Wednesday, December 6, 2006

Barometer Earthstar

Naturalist extraordinaire George Ellison wrote of the barometer earthstar (which was new to me) in his column this week:
“There is a category of puffballs known as earthstars. These have a hard outer membrane that peels back as the earthstar ripens and reveals a puffball-like inner core. (These star-like fruiting structures are also quite beautiful in regard to color and conformation.) Most earthstars then disperse their spores like other puffballs. But one species called the barometer earthstar (Astreus hygometricus) has devised an ingenious mechanism whereby full spore dispersal is obtained.
“As the common name indicates, the outer covering of the barometer earthstar is sensitive to meteorological conditions. During wet weather the outer covering remains open and some spores are no doubt dispersed in the normal puffball manner. But during dry weather the outer covering contracts and closes in on top of the inner core thereby squeezing out any spores that remain.

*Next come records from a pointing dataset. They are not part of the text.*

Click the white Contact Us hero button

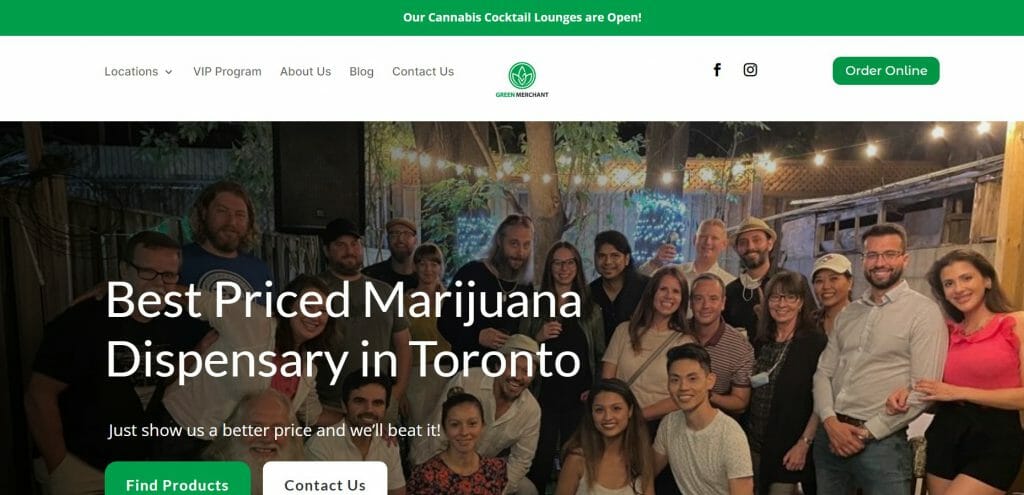325,482
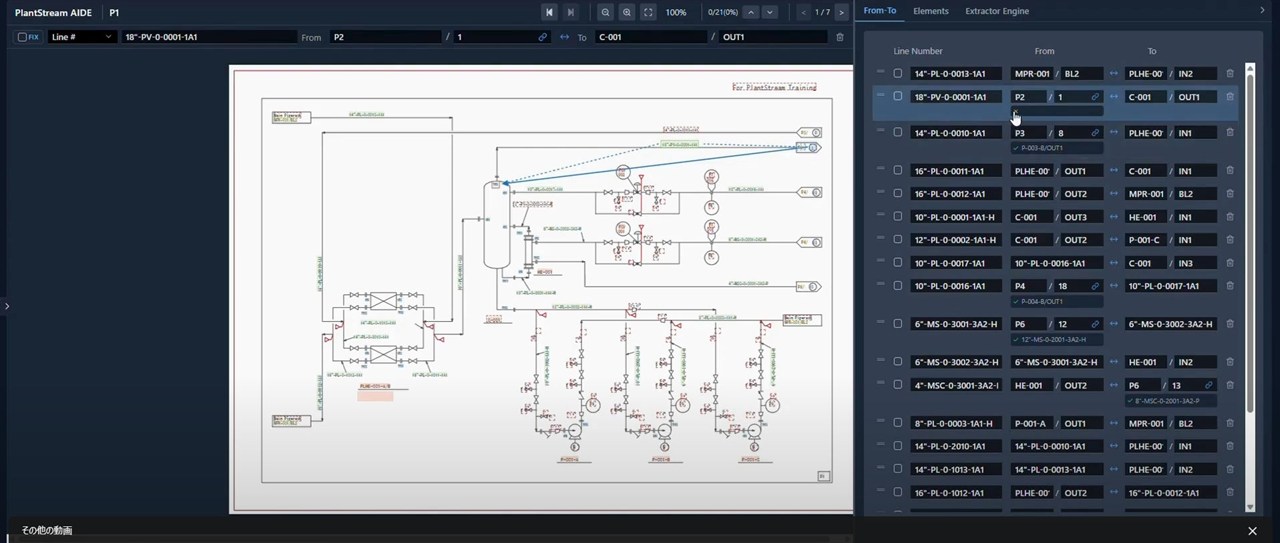The height and width of the screenshot is (543, 1280).
Task: Open the Extractor Engine tab
Action: coord(996,11)
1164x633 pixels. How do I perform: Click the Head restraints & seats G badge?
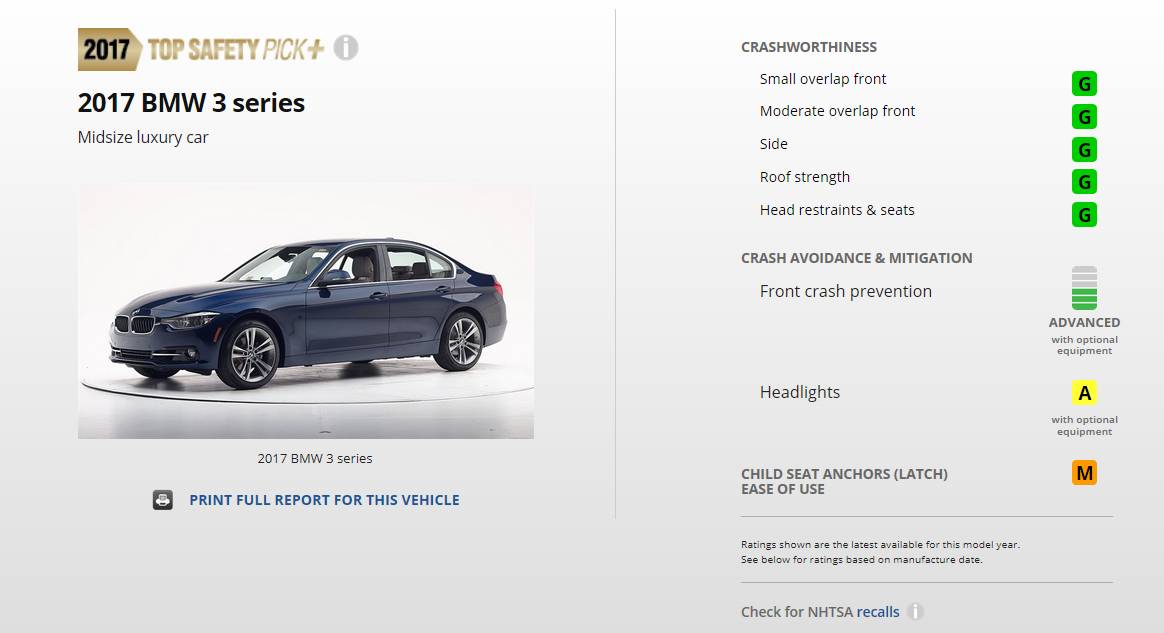coord(1084,215)
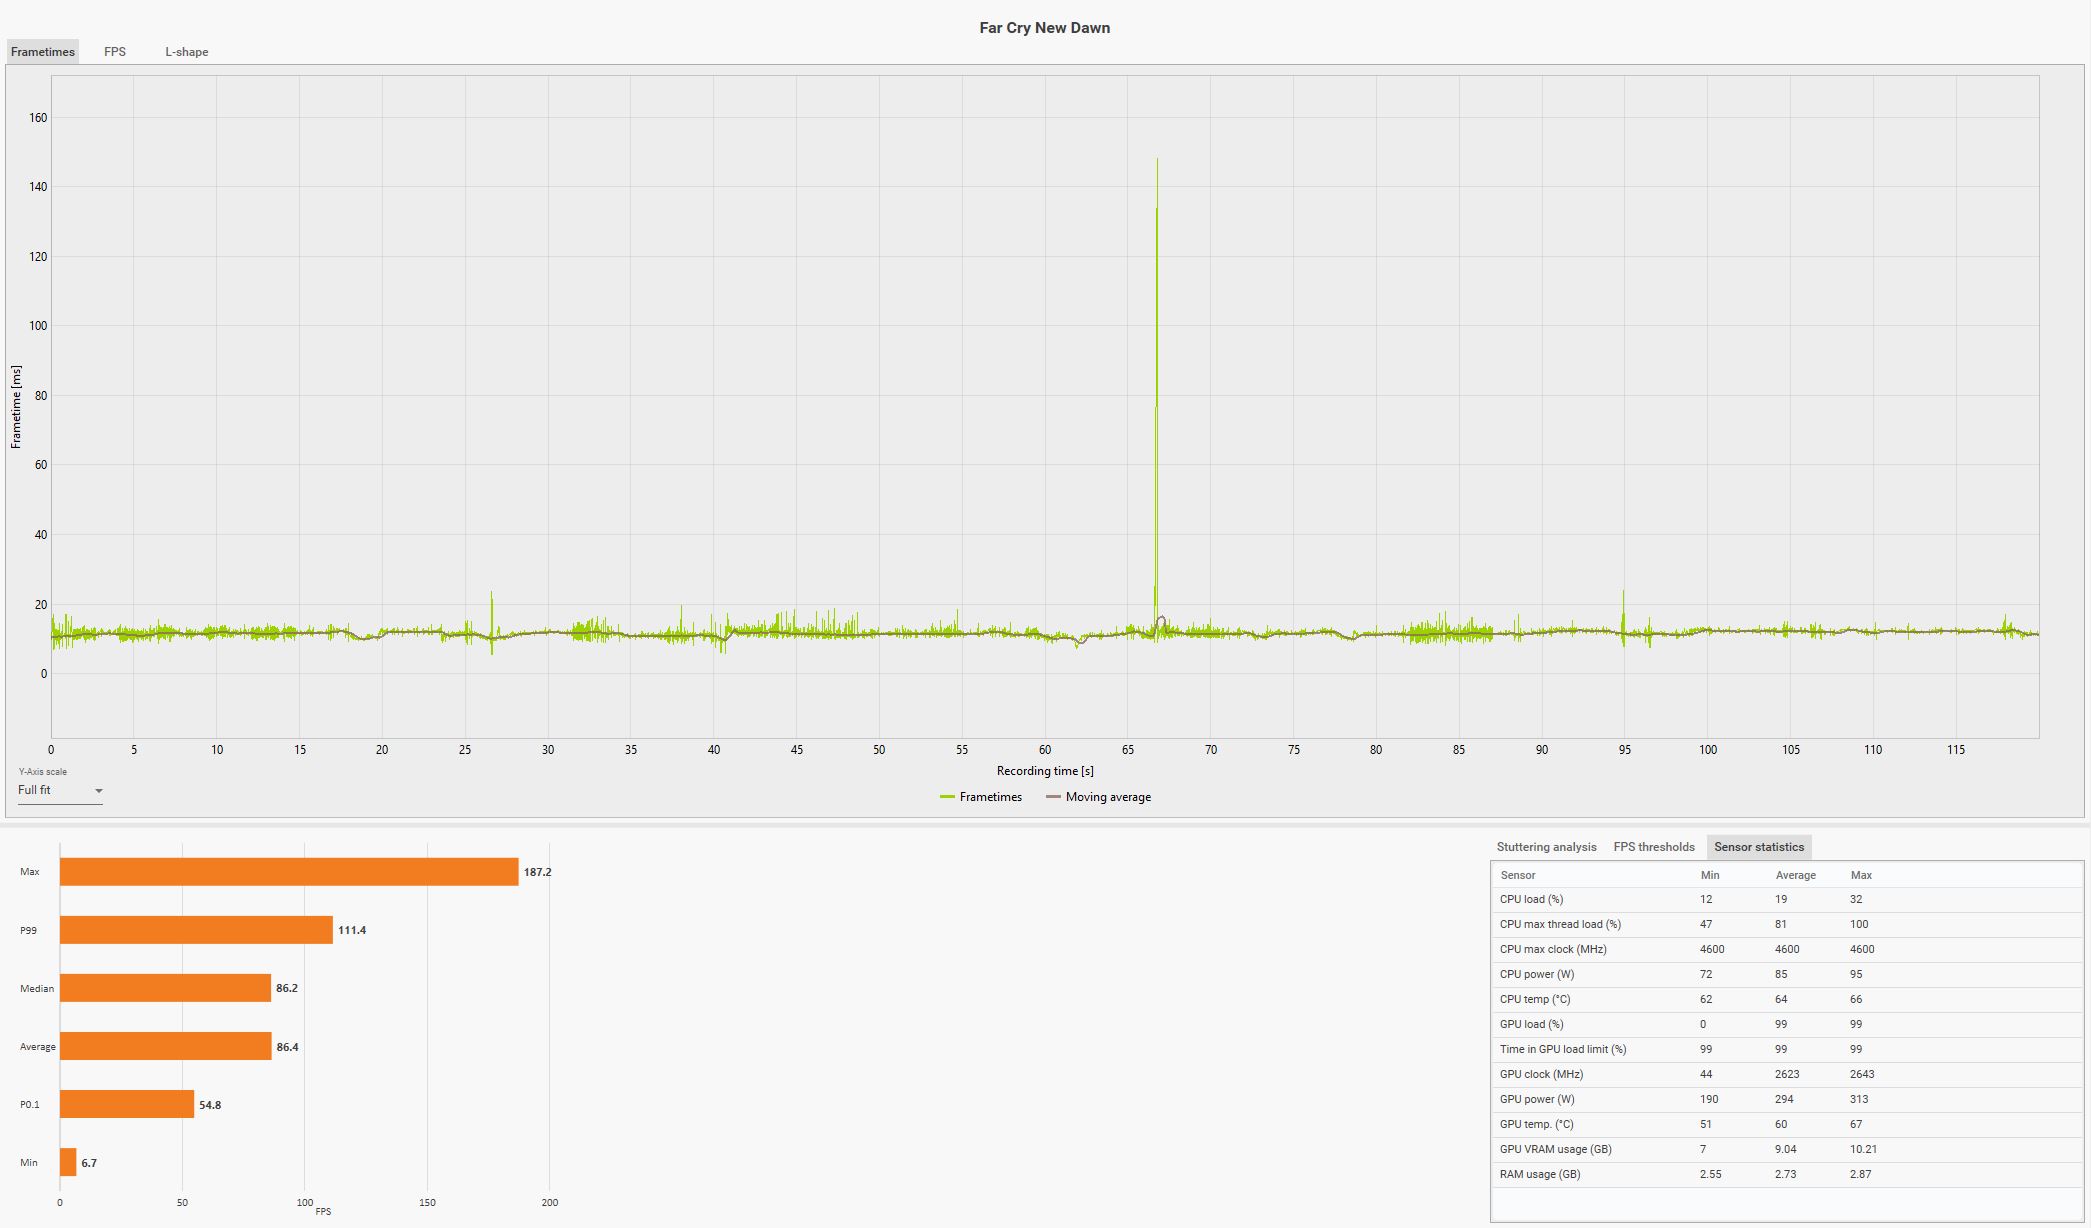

“Field guides usually indicate that most earthstars appear in late summer or fall. For whatever reason, I spot them more frequently in early or late winter during rainy periods when the fruiting structures are fully open. Perhaps I don’t observe them at other times because of leaf litter.
Having read this, I will now be looking for barometer earthstar…and I will also be considering how one could adapt the principle of the barometer earthstar to an architectural project. Where’s Frank Lloyd Wright when you need him?